Cultura

Arcade Fire, ‘Reflektor’: storia di una bolla mediatica (e poco altro)

Gli Arcade Fire sono tra quelle band che vuoi o non vuoi devi fartele piacere per forza: un po’ per senso del dovere (e della professione), un po’ perché non si parla d’altro, un po’ perché una spinta mediatica oltranzista li ha eletti, senza alcun merito di sorta, al rango di miglior gruppo del mondo: pagine su pagine, fiumi di inchiostro per una ghenga che ha sì carte e numeri importanti ma non esageriamo, al massimo diciamolo pure ma vedendo bene di non farci sgamare.

 

Già perché sarebbero in tanti a risentirsi, forse in primis loro stessi, che tuttora non vorrebbero esser presi così sul serio, come invece si ostina a fare il resto del mondo circostante. “Reflektor” è il sintomo, la prova vivente di una discografia malata, che s’appiglia alla giostra di turno nell’ostinazione inutile di non voler morire, nel tentativo di guadagnare quelle 2 lire che serviranno a placare gli animi di chi, se non cieco o sordo, non può non vedere l’essenza delle cose: gli Arcade Fire sono un simpatico accessorio, un vessillo al soldo di un’industria che non potendo e non volendo investire si ripete in maniera evidentemente autoreferenziale, sposando la causa (musicale) di chi, come la band in questione, è riuscita nell’impresa quasi titanica di azzeccare 3 canzoni su 13, dividendole oltretutto in 2 dischi, per un totale di neanche 80 minuti di musica.

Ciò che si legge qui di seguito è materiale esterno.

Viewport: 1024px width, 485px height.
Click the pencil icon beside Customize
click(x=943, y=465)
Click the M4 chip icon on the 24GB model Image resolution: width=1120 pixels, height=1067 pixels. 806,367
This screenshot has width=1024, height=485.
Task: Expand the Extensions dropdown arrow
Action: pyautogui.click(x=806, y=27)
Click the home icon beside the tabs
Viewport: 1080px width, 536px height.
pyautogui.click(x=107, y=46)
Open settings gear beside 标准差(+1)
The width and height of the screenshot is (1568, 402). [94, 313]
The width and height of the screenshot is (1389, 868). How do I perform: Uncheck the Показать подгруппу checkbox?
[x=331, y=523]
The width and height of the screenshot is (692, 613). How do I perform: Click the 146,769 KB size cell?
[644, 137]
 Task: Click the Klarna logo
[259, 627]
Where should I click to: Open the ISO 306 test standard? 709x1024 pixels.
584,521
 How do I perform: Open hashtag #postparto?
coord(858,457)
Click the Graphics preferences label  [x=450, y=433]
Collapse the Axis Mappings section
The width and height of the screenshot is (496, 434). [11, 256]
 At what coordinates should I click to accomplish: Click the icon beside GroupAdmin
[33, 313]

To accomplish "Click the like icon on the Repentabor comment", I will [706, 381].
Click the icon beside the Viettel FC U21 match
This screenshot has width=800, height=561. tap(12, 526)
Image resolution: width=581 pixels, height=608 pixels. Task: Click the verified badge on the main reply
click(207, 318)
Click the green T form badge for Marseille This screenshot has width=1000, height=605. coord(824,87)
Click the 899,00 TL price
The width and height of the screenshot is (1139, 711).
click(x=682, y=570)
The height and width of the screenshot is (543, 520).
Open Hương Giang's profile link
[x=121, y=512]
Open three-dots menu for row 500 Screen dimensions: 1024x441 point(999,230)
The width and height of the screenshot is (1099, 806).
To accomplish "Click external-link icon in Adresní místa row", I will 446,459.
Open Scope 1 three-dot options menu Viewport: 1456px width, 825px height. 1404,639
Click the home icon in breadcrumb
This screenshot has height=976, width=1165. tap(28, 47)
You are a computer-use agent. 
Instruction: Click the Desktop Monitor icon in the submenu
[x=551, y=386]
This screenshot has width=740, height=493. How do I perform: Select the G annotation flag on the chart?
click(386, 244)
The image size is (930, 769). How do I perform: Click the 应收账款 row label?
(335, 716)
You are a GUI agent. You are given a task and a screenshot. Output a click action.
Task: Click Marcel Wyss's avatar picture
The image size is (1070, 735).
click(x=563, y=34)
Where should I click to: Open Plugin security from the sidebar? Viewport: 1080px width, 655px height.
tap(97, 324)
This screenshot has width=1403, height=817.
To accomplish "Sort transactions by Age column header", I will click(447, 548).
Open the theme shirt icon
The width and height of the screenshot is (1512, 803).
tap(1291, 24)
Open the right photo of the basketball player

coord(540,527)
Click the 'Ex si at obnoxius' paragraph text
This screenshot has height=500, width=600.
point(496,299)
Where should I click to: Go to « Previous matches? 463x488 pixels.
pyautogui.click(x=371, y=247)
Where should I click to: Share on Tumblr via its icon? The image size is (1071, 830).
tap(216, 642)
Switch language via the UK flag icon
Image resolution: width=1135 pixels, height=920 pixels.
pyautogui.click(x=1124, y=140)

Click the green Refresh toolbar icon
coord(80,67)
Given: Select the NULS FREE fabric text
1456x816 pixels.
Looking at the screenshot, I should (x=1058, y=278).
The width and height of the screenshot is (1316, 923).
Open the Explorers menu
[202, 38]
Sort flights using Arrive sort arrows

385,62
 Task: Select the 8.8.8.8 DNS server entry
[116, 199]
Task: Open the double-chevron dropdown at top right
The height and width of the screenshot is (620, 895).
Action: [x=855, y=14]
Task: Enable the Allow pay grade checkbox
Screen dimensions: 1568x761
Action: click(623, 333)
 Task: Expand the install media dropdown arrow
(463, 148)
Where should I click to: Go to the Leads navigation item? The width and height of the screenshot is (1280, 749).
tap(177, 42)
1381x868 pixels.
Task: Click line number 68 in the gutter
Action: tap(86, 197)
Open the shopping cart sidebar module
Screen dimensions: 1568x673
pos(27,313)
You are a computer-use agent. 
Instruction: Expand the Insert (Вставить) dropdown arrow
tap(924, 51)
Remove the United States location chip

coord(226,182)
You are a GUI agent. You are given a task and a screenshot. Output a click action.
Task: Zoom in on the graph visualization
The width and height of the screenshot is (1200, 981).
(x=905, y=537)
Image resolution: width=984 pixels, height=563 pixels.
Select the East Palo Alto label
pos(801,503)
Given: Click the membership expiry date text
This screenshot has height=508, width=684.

Il fine è quello di scioccare l’ascoltatore, ponendolo di fronte ad una sorta di opera omnia degli anni duemila, a partire dal singolone omonimo, che vede addirittura un cameo – intrigante – firmato David Bowie, che entra ed esce dal pezzo col fare di chi ha dimenticato il gas acceso: il tutto è però credibile, quasi la narrazione di un incontro spontaneo. Fino alla successiva “We Exist”, che scimmiotta l’illustre predecessore senza però suscitare alcun clamore, anzi quasi irritando, con quell’incedere continuo che non arriva mai al dunque: come un amplesso che non ha motivo di venir ritardato. Per non parlare del ritmo quasi caraibico del combo seguente, quello costituito da “Flashbulb Eyes” e “Here Comes The Night Time”: jingle pubblicitari più che canzoni. “Normal Person” fa riprendere quota al disco non foss’altro perché ha limiti e segmenti già più determinati, che non si perdono in alcun labirinto garantendo comunque una via d’uscita a chi lo voglia: il che è già qualcosa. Il primo disco arriva quindi all’esaurimento (come i nostri buoni propositi) con “Joan Of Arc”, saltando a piè pari la sesta “You Already Know”, che poteva finire nel cestino, poiché non è neanche gratis.

Ma al peggio non c’è fine e, ad esser buoni, la seconda parte è raccapricciante quasi quanto la prima, aperta dalla ripresa ambiziosa della già ascoltata “Here Comes The Night Time”, qui servita nella sua seconda evoluzione, che di darwiniano non ha veramente nulla, laddove lo spirito adattivo è esclusivamente quello dell’ascoltatore, che vede lentamente estinguersi le ragioni di un simile acquisto. Encefalogramma più che piatto fino all’undicesima “Porno”, che complice forse il richiamo dell’eros vede bene di salvarci, eccome, da thanatos: cioè dalla morte. Un brano gradevole, con aperture importanti, che riporta la musica degli Arcade Fire al livello che merita e cui c’avevano abituati, disegnando praterie finora assaggiate solo in cartolina. “Afterlife”, oltre ad essere il penultimo brano dell’album, è anche il più bello: rappresentativo di quello che la band canadese potrebbe essere e che, evidentemente, non è stata, arrivando a noi con un prodotto che si manifesta prigioniero di qualche paragone azzardato, che seppure volessimo rigirare in negativo, non renderebbe comunque giustizia alla pochezza di un disco che, in questo senso, suona a dir poco devastante.

E sia chiaro, l’acrimonia che riverso è esclusivamente figlia del fatto che mi sento tradito, perché io di “Reflektor” mi sarei voluto innamorare, avrei voluto fondermi con lui almeno per i prossimi 6 mesi: ma lui (loro) ha toppato dal primo appuntamento, nonostante io fossi andato pure dal parrucchiere per farmi trovare impeccabilmente pronto. Ma questo non cambierà evidentemente il corso della storia: la musica degli Arcade Fire risuonerà pressoché ovunque, scandirà i nostri acquisti natalizi e riempirà le più grandi arene del mondo. Fornendo forse l’ennesima prova al teorema per cui consenso e qualità non sempre viaggiano di pari passo: peccato, quello sì li avrebbe consegnati alla storia.